**** Data for the task
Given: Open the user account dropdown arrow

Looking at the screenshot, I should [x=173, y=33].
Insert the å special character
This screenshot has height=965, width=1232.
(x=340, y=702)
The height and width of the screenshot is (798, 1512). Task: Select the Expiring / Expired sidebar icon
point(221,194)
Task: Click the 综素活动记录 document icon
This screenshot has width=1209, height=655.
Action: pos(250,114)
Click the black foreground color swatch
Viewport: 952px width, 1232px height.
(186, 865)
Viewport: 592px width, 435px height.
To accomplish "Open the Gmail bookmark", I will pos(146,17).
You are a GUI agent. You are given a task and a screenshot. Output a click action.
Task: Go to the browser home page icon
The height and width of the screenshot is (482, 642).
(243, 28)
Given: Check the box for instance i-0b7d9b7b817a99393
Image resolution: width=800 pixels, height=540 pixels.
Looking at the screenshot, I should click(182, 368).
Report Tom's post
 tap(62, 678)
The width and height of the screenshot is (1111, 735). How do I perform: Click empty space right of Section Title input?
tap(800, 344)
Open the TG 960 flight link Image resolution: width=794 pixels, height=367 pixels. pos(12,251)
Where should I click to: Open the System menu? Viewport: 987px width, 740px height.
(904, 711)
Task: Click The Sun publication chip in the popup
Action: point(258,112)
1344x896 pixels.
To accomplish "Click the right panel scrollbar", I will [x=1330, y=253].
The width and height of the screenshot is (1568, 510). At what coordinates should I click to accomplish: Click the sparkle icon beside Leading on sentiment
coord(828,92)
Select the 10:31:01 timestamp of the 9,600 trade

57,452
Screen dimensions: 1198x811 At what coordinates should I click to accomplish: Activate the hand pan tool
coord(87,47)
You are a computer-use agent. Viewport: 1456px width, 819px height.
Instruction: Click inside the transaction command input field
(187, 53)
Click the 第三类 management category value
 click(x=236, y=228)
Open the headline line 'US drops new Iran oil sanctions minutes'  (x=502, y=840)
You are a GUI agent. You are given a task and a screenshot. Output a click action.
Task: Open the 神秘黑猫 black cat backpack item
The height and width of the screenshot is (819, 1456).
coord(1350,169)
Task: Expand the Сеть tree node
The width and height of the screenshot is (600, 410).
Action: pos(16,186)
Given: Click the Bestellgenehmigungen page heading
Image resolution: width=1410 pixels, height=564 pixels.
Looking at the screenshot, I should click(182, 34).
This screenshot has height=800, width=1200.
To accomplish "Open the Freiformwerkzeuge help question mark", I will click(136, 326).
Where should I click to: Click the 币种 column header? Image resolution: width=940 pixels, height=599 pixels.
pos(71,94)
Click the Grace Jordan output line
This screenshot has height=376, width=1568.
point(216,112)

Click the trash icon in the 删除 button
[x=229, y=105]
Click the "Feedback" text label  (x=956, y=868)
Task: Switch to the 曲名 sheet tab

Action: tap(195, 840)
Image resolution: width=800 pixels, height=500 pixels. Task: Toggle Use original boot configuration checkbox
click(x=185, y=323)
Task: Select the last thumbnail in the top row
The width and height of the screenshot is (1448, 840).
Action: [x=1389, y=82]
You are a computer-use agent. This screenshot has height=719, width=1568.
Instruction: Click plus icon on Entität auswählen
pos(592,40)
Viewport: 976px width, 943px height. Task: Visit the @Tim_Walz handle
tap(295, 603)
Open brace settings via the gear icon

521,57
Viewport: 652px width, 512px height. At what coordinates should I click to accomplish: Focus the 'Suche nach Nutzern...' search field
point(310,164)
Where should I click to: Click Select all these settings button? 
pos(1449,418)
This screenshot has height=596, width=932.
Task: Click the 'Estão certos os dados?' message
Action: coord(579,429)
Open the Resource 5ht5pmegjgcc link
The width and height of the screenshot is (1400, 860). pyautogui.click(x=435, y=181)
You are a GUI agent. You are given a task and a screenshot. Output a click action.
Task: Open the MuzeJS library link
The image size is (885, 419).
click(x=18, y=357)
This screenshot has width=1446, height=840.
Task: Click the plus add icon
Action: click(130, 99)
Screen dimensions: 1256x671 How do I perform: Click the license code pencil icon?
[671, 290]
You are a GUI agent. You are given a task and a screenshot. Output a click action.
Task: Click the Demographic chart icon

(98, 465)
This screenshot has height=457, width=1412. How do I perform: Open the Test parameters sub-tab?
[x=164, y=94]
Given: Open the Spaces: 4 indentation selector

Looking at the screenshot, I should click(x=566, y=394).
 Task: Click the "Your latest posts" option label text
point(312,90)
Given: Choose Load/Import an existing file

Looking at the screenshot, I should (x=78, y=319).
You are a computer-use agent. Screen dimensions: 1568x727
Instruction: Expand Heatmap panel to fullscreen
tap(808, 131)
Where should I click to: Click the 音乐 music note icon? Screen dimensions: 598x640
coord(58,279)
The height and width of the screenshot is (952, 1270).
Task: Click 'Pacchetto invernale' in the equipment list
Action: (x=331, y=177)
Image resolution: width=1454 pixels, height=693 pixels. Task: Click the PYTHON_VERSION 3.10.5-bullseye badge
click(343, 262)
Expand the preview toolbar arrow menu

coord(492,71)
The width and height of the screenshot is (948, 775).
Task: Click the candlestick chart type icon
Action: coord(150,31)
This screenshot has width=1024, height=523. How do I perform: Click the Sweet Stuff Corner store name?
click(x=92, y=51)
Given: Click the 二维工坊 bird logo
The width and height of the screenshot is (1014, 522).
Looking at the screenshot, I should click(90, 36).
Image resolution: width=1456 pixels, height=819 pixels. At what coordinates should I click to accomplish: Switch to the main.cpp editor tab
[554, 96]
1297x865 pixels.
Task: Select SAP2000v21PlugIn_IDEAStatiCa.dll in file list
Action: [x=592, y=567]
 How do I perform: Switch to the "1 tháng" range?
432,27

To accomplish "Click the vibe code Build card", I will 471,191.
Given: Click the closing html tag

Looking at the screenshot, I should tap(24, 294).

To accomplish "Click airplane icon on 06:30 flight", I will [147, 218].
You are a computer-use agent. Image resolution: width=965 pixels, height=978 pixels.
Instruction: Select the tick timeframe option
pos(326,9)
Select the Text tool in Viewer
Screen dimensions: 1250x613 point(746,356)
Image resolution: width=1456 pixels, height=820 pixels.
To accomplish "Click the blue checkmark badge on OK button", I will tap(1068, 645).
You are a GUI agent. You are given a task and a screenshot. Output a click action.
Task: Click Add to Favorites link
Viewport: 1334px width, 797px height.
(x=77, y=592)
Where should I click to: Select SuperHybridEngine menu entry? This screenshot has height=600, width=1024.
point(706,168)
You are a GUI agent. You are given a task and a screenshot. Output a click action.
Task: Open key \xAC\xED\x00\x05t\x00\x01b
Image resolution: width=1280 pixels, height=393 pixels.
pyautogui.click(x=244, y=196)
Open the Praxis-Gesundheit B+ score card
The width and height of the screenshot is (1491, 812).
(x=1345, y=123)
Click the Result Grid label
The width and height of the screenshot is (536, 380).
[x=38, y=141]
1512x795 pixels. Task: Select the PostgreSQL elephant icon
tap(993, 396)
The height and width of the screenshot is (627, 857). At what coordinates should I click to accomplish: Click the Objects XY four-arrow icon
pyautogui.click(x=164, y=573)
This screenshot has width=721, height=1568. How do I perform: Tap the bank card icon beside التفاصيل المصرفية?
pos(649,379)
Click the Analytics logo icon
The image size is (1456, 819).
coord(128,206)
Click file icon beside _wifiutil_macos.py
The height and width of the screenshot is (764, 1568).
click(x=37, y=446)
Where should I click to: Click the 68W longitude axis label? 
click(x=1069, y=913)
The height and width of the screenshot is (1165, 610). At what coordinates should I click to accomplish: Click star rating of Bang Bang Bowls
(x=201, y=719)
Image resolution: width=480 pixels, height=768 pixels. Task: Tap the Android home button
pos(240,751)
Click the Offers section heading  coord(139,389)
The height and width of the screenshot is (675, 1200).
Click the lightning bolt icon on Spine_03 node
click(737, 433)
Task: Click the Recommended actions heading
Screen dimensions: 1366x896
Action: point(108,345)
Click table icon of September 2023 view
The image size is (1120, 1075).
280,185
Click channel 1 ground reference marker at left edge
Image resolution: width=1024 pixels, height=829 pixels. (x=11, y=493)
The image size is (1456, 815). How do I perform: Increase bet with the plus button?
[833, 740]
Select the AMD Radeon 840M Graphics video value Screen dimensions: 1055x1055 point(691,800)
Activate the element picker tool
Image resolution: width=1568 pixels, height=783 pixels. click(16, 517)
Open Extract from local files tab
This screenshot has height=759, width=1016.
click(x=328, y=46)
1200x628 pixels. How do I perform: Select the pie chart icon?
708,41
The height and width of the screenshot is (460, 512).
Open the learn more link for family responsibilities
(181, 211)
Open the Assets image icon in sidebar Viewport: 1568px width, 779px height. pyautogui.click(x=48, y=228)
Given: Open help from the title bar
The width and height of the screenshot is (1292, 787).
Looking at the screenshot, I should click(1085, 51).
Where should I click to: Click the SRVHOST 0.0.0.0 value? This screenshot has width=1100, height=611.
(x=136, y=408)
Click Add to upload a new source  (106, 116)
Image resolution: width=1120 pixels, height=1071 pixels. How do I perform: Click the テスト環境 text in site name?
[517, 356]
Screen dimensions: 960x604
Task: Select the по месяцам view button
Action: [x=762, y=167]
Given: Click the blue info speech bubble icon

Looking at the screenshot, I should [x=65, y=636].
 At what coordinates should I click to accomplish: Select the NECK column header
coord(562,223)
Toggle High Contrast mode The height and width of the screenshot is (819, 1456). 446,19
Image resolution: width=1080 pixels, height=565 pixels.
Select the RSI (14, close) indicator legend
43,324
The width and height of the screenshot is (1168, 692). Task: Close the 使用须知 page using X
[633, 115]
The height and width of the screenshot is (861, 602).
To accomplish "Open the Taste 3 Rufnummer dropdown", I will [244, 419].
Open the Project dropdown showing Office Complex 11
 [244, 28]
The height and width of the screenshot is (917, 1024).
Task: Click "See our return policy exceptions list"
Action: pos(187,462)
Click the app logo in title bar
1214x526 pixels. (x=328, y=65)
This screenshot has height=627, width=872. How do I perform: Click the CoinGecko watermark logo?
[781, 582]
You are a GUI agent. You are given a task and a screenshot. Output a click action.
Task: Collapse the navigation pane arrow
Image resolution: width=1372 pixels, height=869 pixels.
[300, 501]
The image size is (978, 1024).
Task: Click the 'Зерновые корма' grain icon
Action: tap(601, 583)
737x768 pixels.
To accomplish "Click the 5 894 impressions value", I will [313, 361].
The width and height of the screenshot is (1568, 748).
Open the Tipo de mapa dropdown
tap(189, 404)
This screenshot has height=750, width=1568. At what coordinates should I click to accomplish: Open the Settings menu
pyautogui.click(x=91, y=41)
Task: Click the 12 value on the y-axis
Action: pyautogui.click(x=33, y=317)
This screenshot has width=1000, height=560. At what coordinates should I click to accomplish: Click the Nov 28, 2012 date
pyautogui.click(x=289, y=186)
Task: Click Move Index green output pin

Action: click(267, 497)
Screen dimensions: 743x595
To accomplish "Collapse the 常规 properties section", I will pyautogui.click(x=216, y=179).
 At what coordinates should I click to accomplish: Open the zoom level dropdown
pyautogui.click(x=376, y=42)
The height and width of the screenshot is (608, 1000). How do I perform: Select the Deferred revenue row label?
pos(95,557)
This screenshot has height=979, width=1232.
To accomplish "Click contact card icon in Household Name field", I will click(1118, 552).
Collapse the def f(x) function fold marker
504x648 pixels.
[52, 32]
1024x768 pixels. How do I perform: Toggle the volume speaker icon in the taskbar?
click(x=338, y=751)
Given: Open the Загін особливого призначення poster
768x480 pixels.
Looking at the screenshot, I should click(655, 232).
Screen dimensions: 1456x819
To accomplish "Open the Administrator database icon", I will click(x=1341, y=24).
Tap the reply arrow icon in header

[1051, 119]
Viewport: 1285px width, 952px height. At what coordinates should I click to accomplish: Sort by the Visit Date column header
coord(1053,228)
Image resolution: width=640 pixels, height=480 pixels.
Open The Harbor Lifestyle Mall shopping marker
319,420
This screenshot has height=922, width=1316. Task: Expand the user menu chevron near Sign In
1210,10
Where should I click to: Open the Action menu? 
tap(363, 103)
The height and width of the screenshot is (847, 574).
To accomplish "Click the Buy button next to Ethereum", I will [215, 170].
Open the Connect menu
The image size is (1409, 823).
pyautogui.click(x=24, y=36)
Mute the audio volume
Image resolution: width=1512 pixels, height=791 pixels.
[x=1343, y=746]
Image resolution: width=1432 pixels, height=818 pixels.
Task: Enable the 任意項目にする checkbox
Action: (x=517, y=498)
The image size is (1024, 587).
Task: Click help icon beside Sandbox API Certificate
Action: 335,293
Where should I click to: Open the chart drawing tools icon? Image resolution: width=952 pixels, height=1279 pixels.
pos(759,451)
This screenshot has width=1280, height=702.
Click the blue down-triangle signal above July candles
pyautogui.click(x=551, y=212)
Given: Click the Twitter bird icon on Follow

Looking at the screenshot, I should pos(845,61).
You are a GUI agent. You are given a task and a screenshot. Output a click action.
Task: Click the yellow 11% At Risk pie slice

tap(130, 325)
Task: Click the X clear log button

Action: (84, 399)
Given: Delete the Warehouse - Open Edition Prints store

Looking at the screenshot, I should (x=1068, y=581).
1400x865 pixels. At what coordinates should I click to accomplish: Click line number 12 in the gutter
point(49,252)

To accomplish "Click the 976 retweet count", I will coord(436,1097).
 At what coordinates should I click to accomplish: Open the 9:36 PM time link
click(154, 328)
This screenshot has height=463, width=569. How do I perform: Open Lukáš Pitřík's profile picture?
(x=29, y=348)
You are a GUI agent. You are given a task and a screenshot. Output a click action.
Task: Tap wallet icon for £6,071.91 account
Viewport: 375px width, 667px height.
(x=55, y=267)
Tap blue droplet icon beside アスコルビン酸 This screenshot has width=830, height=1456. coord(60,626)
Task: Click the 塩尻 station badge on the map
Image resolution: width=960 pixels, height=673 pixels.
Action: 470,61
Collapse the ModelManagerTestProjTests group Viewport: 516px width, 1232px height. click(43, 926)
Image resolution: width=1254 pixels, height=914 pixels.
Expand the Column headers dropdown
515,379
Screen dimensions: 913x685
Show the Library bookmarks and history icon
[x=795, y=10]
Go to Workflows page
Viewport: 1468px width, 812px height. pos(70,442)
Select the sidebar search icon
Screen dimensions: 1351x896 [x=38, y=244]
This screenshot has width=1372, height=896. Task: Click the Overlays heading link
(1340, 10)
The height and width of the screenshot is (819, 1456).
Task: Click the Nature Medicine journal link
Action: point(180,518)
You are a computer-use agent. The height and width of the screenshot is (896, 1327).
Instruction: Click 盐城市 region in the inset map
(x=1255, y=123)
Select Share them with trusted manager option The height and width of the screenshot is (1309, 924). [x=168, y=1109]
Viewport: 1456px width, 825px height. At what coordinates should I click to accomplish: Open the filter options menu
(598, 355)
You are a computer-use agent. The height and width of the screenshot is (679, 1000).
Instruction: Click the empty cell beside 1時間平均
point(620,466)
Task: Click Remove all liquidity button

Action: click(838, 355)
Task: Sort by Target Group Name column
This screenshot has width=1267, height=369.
********
#### Your goal:
Rewrite everything from the line containing "737x768 pixels." down to the line containing "tap(189, 404)", swapping "dropdown" for "selector" and leaving the rest as it is.

#### Expected answer:
737x768 pixels.
To accomplish "Click the 5 894 impressions value", I will [313, 361].
The width and height of the screenshot is (1568, 748).
Open the Tipo de mapa selector
tap(189, 404)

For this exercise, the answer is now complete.